I had sent the tech a detailed message describing what I went through to troubleshoot the problem and how I eventually fixed it. From the resolution section, it looks like the tech either didn’t read or didn’t understand what I sent him. This is frustrating for me on two levels.
First, it demonstrates what I have noted before: that communications with Microsoft’s support tends to be unidirectional. They’re very happy to tell you what to do, but they’re not willing or able (I’m not sure which) to understand a detailed explanation of the problem. This means that the solutions suggested are often demonstrably inappropriate based on information already given to them. I go to a great deal of effort to pin down the problem before a call support about it. Often, it seems like the effort is wasted.

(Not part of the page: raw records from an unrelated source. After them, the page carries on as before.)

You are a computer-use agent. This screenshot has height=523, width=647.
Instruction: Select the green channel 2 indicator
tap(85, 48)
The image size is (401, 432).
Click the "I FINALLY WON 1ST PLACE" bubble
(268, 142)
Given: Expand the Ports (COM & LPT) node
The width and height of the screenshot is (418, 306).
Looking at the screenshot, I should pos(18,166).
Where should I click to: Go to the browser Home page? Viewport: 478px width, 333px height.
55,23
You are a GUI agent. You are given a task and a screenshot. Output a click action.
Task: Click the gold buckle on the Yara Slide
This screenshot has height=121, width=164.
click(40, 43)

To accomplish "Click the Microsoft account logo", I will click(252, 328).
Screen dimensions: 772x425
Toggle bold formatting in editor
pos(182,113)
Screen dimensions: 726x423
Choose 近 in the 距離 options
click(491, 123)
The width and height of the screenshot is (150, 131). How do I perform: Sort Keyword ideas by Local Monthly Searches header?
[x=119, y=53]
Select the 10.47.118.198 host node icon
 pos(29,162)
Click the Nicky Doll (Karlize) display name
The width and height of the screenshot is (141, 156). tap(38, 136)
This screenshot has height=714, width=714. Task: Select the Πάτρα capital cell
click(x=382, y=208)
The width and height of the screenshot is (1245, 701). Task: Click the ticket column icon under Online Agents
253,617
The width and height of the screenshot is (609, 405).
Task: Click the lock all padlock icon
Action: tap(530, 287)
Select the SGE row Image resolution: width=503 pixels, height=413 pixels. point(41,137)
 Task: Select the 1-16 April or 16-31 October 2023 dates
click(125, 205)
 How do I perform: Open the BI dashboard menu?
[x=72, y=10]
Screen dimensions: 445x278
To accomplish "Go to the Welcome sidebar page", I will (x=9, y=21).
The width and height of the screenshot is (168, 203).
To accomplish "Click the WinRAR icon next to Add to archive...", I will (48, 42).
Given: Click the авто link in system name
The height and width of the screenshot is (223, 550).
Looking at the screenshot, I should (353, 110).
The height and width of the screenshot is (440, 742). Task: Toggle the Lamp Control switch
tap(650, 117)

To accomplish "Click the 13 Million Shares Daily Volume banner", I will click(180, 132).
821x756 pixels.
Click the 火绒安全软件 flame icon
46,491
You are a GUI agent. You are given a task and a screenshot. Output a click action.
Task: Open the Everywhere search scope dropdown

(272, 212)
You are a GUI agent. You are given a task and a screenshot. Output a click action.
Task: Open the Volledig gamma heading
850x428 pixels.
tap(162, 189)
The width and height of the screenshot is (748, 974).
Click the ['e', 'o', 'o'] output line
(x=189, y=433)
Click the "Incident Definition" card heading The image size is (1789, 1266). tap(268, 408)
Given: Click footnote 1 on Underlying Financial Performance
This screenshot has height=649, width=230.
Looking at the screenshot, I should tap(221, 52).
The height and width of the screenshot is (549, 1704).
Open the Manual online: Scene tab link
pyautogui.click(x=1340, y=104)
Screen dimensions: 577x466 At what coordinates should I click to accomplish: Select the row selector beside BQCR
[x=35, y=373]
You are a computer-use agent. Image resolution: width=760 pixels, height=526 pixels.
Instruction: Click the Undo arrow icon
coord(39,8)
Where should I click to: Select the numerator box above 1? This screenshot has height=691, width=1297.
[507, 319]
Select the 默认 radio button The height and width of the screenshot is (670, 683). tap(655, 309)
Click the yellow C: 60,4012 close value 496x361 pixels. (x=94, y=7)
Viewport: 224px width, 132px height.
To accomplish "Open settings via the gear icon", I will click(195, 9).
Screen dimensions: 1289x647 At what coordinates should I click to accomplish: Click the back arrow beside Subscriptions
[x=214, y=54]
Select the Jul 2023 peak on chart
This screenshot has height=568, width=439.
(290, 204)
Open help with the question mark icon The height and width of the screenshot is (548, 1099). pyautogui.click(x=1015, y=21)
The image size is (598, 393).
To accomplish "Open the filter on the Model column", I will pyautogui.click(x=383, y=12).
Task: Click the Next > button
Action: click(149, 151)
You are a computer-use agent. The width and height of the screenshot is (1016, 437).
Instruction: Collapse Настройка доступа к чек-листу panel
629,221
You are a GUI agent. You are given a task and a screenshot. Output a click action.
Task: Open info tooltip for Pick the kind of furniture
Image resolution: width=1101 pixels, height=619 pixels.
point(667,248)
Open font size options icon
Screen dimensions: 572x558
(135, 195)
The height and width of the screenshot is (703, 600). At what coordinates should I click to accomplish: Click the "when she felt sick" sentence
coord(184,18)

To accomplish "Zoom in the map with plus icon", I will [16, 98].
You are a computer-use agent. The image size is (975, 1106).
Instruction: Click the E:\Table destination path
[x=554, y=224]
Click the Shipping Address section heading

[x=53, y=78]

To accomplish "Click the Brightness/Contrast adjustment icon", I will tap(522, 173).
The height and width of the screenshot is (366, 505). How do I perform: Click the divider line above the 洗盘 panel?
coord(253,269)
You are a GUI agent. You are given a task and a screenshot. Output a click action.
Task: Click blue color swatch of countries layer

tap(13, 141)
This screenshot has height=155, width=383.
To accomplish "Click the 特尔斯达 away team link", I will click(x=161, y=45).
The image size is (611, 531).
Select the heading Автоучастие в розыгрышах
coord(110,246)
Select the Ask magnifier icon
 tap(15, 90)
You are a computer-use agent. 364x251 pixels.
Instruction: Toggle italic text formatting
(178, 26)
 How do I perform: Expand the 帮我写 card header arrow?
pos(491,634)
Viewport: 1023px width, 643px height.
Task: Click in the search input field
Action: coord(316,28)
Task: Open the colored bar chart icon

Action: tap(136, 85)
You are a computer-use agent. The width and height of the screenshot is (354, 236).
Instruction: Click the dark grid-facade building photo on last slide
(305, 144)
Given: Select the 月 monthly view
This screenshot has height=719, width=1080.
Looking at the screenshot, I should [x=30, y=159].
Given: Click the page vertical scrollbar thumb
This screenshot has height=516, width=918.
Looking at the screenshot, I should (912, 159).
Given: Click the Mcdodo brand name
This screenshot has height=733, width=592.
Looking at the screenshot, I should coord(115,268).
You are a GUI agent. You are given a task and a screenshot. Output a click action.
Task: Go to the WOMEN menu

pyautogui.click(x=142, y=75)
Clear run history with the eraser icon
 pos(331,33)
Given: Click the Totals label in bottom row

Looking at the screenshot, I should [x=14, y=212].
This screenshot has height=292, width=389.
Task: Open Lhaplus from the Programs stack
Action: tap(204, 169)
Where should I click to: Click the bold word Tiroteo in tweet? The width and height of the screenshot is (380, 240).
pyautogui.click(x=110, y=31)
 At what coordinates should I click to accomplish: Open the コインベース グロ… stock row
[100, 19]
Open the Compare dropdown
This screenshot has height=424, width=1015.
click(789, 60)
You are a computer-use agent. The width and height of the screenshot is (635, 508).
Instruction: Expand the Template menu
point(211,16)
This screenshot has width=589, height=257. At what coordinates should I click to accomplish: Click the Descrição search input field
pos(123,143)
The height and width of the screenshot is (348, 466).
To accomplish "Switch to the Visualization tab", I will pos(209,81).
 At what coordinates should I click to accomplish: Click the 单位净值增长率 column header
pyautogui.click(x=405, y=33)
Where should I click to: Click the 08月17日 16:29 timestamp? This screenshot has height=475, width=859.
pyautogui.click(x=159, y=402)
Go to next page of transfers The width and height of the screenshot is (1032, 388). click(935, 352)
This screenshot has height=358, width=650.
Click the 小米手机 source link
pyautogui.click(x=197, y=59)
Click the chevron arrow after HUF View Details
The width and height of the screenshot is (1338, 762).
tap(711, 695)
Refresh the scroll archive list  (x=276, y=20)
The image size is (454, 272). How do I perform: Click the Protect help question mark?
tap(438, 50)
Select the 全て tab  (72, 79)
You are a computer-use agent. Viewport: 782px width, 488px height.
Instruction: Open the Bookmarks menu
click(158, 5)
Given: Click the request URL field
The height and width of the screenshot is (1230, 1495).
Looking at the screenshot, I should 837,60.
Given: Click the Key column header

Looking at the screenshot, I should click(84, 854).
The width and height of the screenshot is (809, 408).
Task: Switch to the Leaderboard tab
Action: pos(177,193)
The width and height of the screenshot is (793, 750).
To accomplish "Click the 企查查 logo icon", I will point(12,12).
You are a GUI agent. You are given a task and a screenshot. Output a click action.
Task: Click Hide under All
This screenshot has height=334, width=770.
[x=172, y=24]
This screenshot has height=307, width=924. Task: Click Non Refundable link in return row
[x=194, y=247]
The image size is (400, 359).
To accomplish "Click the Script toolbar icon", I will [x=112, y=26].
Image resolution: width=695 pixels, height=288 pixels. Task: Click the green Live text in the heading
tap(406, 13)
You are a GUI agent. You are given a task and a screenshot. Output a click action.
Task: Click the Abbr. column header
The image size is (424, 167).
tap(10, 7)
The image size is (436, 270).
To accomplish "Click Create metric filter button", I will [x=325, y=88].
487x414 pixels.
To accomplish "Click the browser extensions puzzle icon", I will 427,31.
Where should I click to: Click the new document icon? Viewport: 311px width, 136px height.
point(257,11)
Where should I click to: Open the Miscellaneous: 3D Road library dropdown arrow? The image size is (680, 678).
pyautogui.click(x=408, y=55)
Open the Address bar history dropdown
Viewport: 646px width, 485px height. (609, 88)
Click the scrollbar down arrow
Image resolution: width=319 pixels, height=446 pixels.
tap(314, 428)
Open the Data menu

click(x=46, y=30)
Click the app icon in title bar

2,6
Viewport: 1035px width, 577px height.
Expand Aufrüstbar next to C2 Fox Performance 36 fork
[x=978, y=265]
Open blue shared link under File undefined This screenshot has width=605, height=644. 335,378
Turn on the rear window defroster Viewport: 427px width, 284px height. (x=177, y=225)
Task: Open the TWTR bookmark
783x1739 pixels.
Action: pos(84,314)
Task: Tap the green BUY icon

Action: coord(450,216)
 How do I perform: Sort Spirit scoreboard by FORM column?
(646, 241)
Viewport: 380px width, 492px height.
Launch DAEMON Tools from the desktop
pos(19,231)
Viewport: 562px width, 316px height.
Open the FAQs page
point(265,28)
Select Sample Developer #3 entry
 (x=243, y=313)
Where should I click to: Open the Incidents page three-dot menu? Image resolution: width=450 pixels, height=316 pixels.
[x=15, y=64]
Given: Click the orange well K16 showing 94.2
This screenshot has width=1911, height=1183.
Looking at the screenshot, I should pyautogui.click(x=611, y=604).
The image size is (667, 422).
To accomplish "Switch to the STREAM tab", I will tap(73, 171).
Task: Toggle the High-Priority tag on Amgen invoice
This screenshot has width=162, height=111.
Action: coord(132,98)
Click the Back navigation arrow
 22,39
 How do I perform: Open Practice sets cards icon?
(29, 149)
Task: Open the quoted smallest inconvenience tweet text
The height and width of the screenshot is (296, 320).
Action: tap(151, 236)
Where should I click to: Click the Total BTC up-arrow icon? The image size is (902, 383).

Second, the fact that the tech did not understand what I did to solve the problem means that that solution will not be available to other people who call Microsoft about similar problems. When I solve a problem, it makes me feel better if I believe that my solution can help others. It looks like that’s not going to happen this time, at least through Microsoft.
Over the last 10 or 20 years, I found that Microsoft’s tech support is usually pretty good. However, I’ve had two recent experiences which are causing me to change my opinion. In both cases, I wasted a lot of time and energy, got minimal help from tech support, and ended up having to solve the problem on my own.
I had the same experience with Microsoft. They refused to take the report of a problem –or help solve it–despite several users having the same experience.
It’s sad. They used to be OK. They’re only hurting themselves with this attitude.
Jim
I would be fascinated to know how you solved the problem. I use Microsoft Office 2007 at work, but would like to work on documents at home where I have Office 2010. I need to see how my documents will look when printed and cannot do so with this font issue.
As I said in an earlier post:
“I did a web search for “outlook 2010 crashes reading pane”, and found a forum with this statement: “In Windows 7, I checked Fonts through Control Panel and my Helvetic[a] icon instead of displaying “ABC” was showing “$%&””, together with information that the author had fixed his reading pane problems by deleting the (probably corrupted) font. I found a similar (not quite the same because I had several Helvitica fonts installed) thing in the font control panel on both computers that were experiencing Outlook abends. I removed the fonts.
Problem solved.”
You need to remove the fonts that Office doesn’t like.